Şahsen biz Prof. Dr. Zekeriya Kitapcı’nın,  “Hz. Peygamber’in Hadislerinde Türkler”  isimli değerli çalışmasının her vatan evladının evinde bulunmasını çok arzularız.
Konumuza dönelim.
Evet, Hz. Sümeyye bir Türk’tür ve Mekke döneminde, İslâm’ın ilk günlerinde Müslüman olmuş, Ebu Cehil zaliminin bütün işkencelerine rağmen dininden vazgeçmemiş, sonunda onun hançeri ile şehit edilmiştir. Yani Allah (c.c.) bütün insanlık için seçtiği din olan İslâm adına ilk şehidin bir Türk, üstelik bir Türk kadını olmasını murat etmiştir. Birileri,  “E, bunda ne var!”  diyebilir. Bunda ne olup olmadığını bunu böyle murat eden, dinin, din gününün ve âlemlerin Rabbi Allah bilir.
Yine Allah’ımız Hz. Muhammed’e Kur’an’ında  “Habibim” demektedir. Kur’an’ında  “Allah ve meleklerinin Hz. Muhammed’e selam ettiklerini” beyan buyurmaktadır. Allah’ın, âlemleri yüzü suyu hürmetine yarattığı Hz. Muhammed aleyhisselam ise Ehlibeytini ümmetine emanet etmiştir. Allah resulü neslini biz Müslümanlara emanet etmiş olmasına rağmen işte bu  “Emanet”  Kerbela’da yok olmakla yüz yüze gelmiştir ve Türk işte bu tarihi kırılma noktasında da Allah tarafından bir defa daha devreye sokulmuştur.
Hz. Sümeyye İslam’ın ilk günlerinde Müslüman olmasına rağmen Türklerin İslâm’a kitleler halinde girmeleri yüzyıllarca sonradır ve Kerbela hadisesi yaşandığında Türkler henüz Müslüman değildir. Peygamber torunu Hz. Hüseyin (r.a) Yezid tarafından biata zorlandı Hz. Hüseyin de hilafetin saltanat haline getirilmesine karşı çıktığı için bu biatı kabul etmedi, edemezdi.
Taraflar Kerbelâ’da karşı karşıya geldiler. Hz. Hüseyin’in yanında aile efradıyla birlikte yetmiş kişi bulunuyorken,  Yezid’in gönderdiği  komutanların emrinde ise binlerce asker mevcuttu.
Olayın devamını Rahmetli Halûk Nurbaki’nin  “İmanla Gelen İlim” isimli eserindeki  “7 Goncalı Çiçek”  yazısından aktaralım:
“14 asır evvel Kerbelâ’da dünya tarihinin en büyük trajedisi sergileniyordu.

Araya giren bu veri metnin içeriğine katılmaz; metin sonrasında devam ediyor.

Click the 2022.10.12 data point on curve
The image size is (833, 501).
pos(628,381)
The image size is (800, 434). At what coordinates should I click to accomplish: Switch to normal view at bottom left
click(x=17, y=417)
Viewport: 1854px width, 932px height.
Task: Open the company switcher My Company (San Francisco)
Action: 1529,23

Ortalığı can korkusu ve dünya çıkarlarının tehdit ettiği bir muharrem ayının 9. günü, ufukta yedi atlı göründü. Yağız atlarının sırtındaki bu yedi Türk kahramanı, canlarını hiçe saymışlar ve (...) Hz. Hüseyin Efendimiz’e gelmişlerdi. Allah aşkı ile yanan bu kahramanlar, peygamber torunlarına karşı yapılan tuzakları sezmişler ve Hz. Hüseyin Efendimiz’i Türkistan’a götürmeyi istemişlerdi.”
“Hz. Hüseyin Efendimiz: ‘Kumandanınıza teşekkür ederim. Ancak yardımınız bana değil, hasta oğlum Abidin’e  olacaktır. Ben şehid olduğumda onu alıp götürün’ buyurdu (Nurbâki, Anadolu Mucizesi)”
Hz. Hüseyin ellerini semaya kaldırarak:
“- Yarabbi, bu milletin 7 atlısına karşılık 7 Müslüman Türk devleti ver!”
Diye niyaz etmekten kendini alamadı.
Evet, Allah (c.c.),   “Habibim”  dediği Hz. Muhammed neslinin devamı için de Türk’ü görevlendirmiştir.
“E bunda ne var?” diyenlere de, “Sen onu, bunu böyle takdir eden Allah’a sor, belki kalbine ilham eder” deriz.
Nurbâki,  “Bu kahramanlar Kerbelâdaki faciadan sonra Hz. Zeynel Abidin’i (R.A.) kaçırarak Ehl-i Beyt’in yok olmasına mâni oldular”  der ve Hz. Hüseyin Efendimizin,  “Bu milletin 7 atlısına karşılık 7 Müslüman Türk devleti ver” duasının, Osmanlı’nın yıkılmasından sonra kurulan Türkiye Cumhuriyeti ve SSCB’nin dağılmasıyla vücut bulan 6 Türk devleti, Kazakistan, Tacikistan, Kırgızistan, Özbekistan, Türkmenistan ve Azerbaycan olarak Allah indinde kabul gördüğünü dile getirir.
Biz o günden bin 200 küsur yıl beriye geliyor, 1925’te Türkiye Cumhuriyetine karşı ayaklanan Şeyh Sait’in idam sehpasına giderken söylediklerini onun amca oğlu Cemal Kutay’ın Türkiye İstiklal ve Hürriyet Mücadeleleri Tarihi isimli eserinin 19. cildinden aktarıyoruz:
“- Anlaşıldı ki Türkiye, kıyamete kadar İslâm’ı koruyacak. Fena yaptık, bundan sonra iyi olur inşallah..”
Haçlı, Türk’e niye  “Tanrının kırbacı”  diyor sanıyorsunuz!